It’s come up more than once that many parents of SIDS victims are so sensitive that others must walk on eggshells around us. That we can’t take jokes, nobody can ever say the right thing to us, and we read into every little thing.
There are some people that are just trying to be helpful. With those comments, you take them with a grain of salt. You can see the person searching for the right thing to say and it just doesn’t happen. It comes out all wrong.
I find this a lot with the older generation. On more than one occasion I’ve had an elderly man or woman express their sadness at my loss but then follow it with “He’s in a better place” or “The Lord knows best.” While I might not agree with those things I figure that even if they don’t believe it themselves it’s something that they think you just say in these situations. I usually just smile and nod.
Then, there are those people who really try and think they’re saying something good but they’re not. As with the experience I had when I tried to talk to a friend about my dreams regarding Toby as a toddler. Her story about what she tells her kids regarding how babies are made was not appropriate to my situation. But she tried.

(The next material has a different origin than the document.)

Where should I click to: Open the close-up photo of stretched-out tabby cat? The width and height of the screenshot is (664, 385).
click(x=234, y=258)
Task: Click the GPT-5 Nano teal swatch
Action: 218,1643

The comparative ones generally get a pass, as long as they’re talking about child loss. If they’ve lost a child as well and share their own stories then that’s fine. That’s how we relate to each other a lot. There was one woman in my support group that lost her baby at 2 weeks old and seemed to move on fairly quickly. She lectured a lot of us about how we needed to do the same. It was weird and a lot of us didn’t agree, but at least she was sharing her reaction to a similar experience.
If you’re comparing my loss to the loss of your father/mother/grandparent/child with a disability/pregnancy/dog then it gets shady. All of those might be sad and have their own set of problems but losing your elderly aunt is not the same as losing your child.
It’s the ones that seem to be trying to teach you a lesson or offer unsolicited advice that are the hardest to take. When I want advice I ask for it. (And I have.) I guess you could say that if you post your story publicly you are kind of asking for it but who knows.
I try not to pick apart what other people say too much anymore. I can’t go around mad at everyone. There are some lines that shouldn’t be crossed, though.